2026 SBS Scholarship Celebration
2026 SBS Student Scholars with SBS Dean Lori Poloni-Staudinger
Mackenzie Virdee
This spring, the College of Social and Behavioral Sciences hosted its annual SBS Scholarship Celebration Reception, recognizing scholarship donors and student recipients from across the college.
Dean Lori Poloni-Staudinger welcomed donors, faculty, college leadership, and members of the SBS Advisory Board, including Chair Rowene Aguirre-Medina, Jason Baran, Steve Lynn, and Mike Remedi. She thanked donors for their generosity in supporting student success.
Poloni-Staudinger emphasized the importance of scholarship support, particularly amid ongoing federal uncertainty. She highlighted the impact of the SBS Student Completion Scholarship Fund, which helps students stay enrolled by addressing small bursar balances that might otherwise prevent registration.
“Through the SBS Student Completion Fund, we have already helped 89 students remain enrolled and complete their degrees,” Poloni-Staudinger said. “Each of these scholarships represents a student’s ability to stay, succeed, and graduate.”

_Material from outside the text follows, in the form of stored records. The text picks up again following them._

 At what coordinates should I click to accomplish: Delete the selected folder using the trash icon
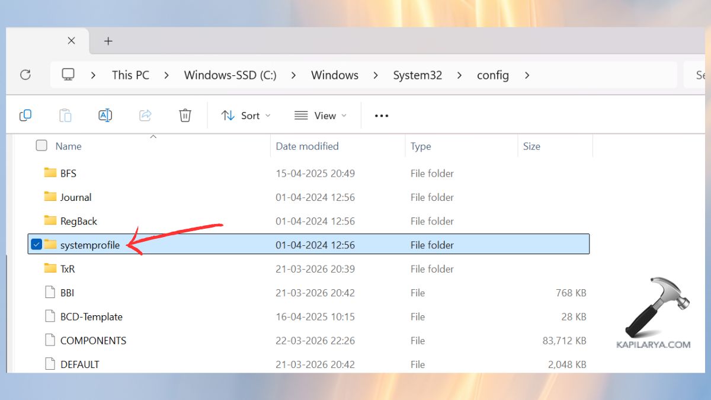pos(185,115)
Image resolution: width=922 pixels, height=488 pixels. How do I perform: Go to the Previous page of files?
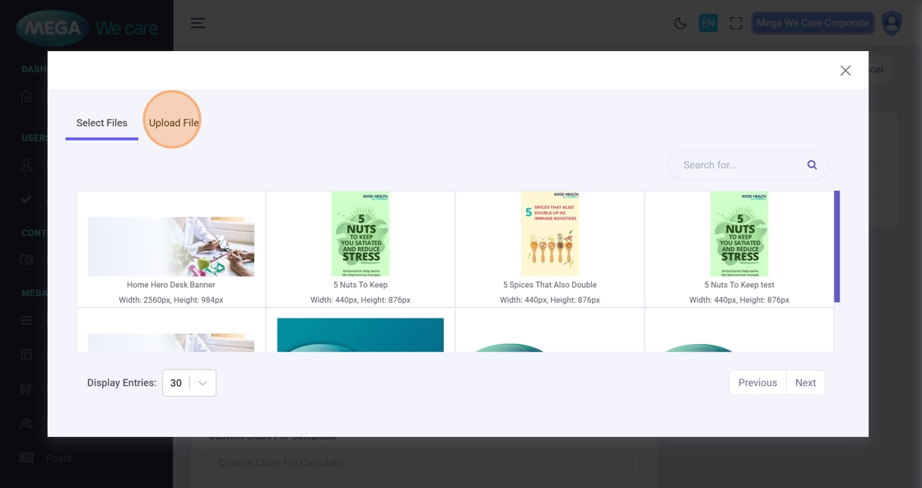tap(757, 383)
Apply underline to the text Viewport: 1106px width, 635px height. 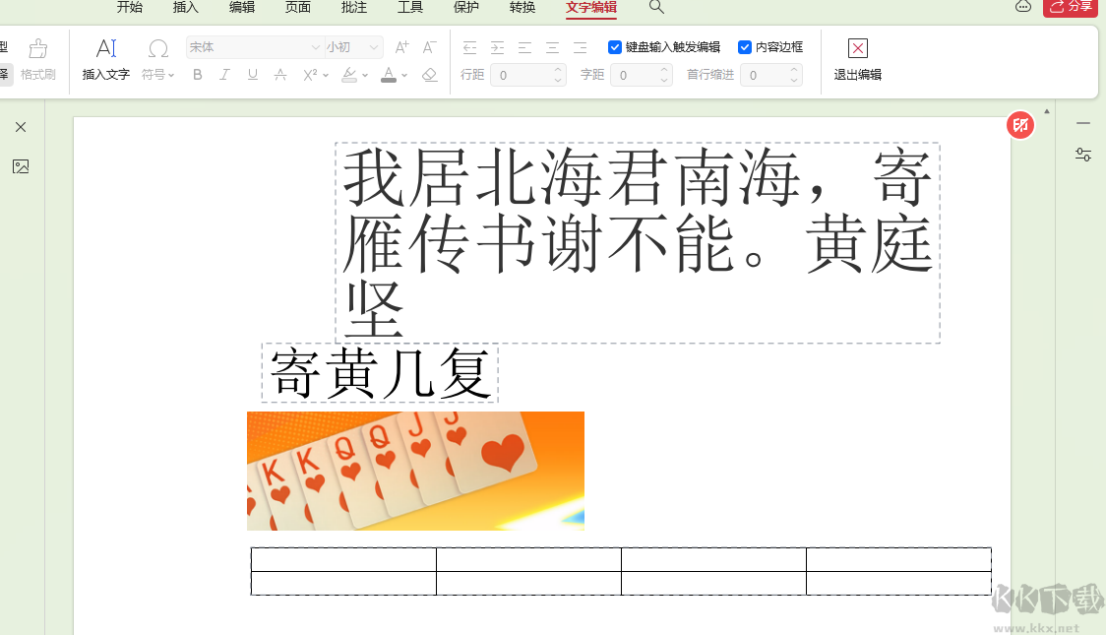(x=252, y=74)

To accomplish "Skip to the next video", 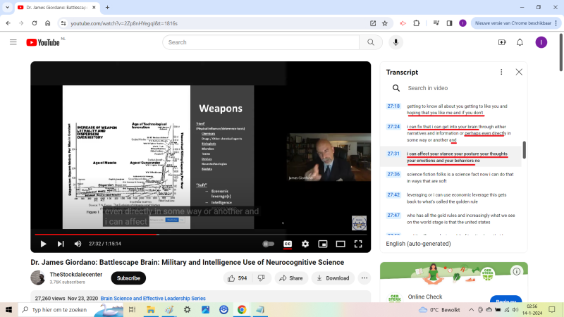I will 61,244.
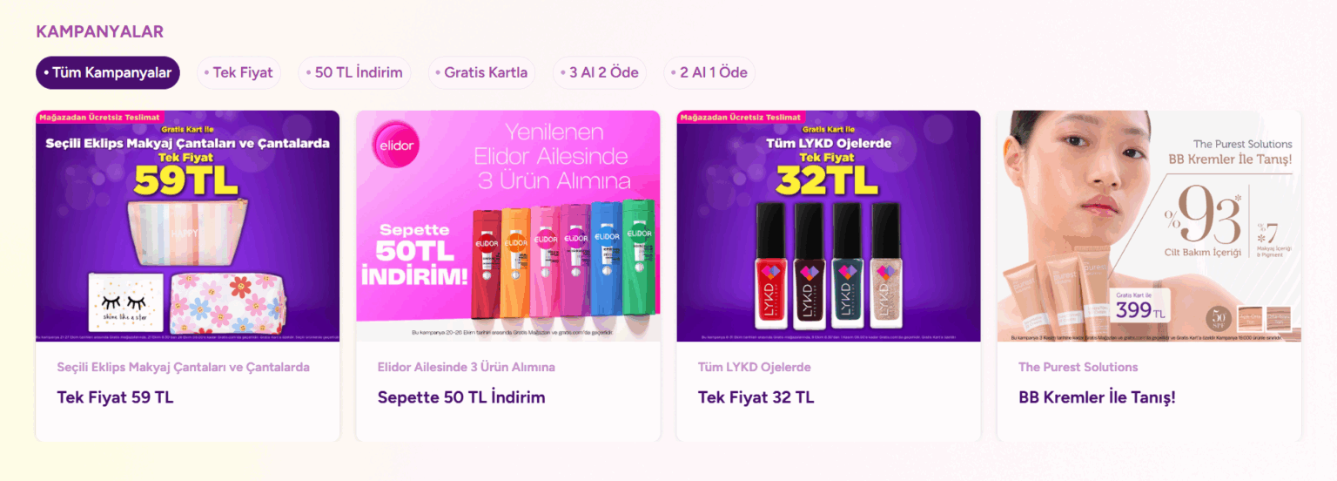This screenshot has height=481, width=1337.
Task: Filter by 2 Al 1 Öde
Action: 709,72
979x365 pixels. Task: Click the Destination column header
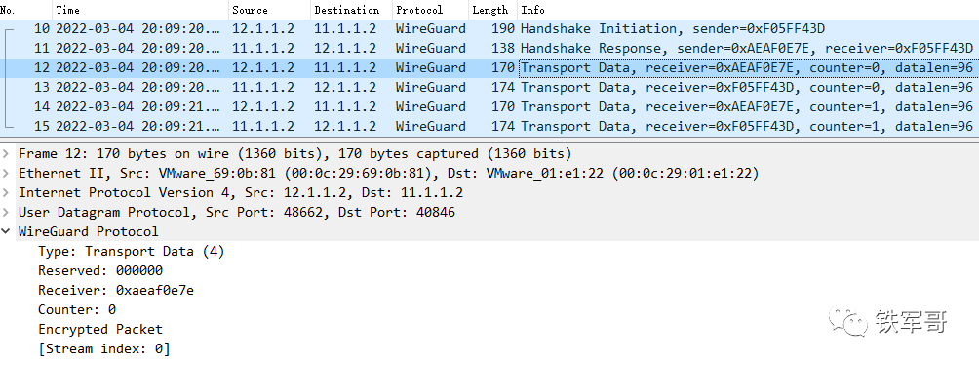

SBS double alumnus and scholarship donor Jason Baran
Mackenzie Virdee
She noted that Innovation Circle funding supports graduate students, undergraduate internships, and hands-on learning that prepares students for future careers.
SBS double alumnus and scholarship donor Jason Baran (’02, ’04) emphasized that everyday ethical choices — especially by well-educated graduates — help protect our freedoms and communities. Through his giving, he is investing in the next generation of SBS scholars to make values-driven decisions.
“I support the students in the College of Social and Behavioral Sciences, because you are the next generation, in whom we will soon trust our societies, our institutions, our freedoms, and our lives,” Baran said.
Student speaker Dae-Kyung Kim and donor Bill Small
Mackenzie Virdee
Student speaker Dae-Kyung Kim — a junior majoring in philosophy, physiology, and molecular & cellular biology — is an SBS Ambassador, works for University of Arizona Emergency Medical Services, and directs medical outreach for the U of A Flying Samaritans. He reflected on overcoming hardship and his path to medicine, thanking SBS scholarship donors for believing in him.
“To invest in someone before all the proof is in — before they have earned the credential, finished the degree, or published the paper — is its own form of pressure. The good kind that says: ‘I believe in what you are becoming, even before you can prove it to me.’ That belief is not a small thing,” Kim said. “I am grateful to the donors who made this possible, not only for the financial relief, but for the freedom to keep asking questions, to chase what I love, and to stay in a place where I am still being shaped.”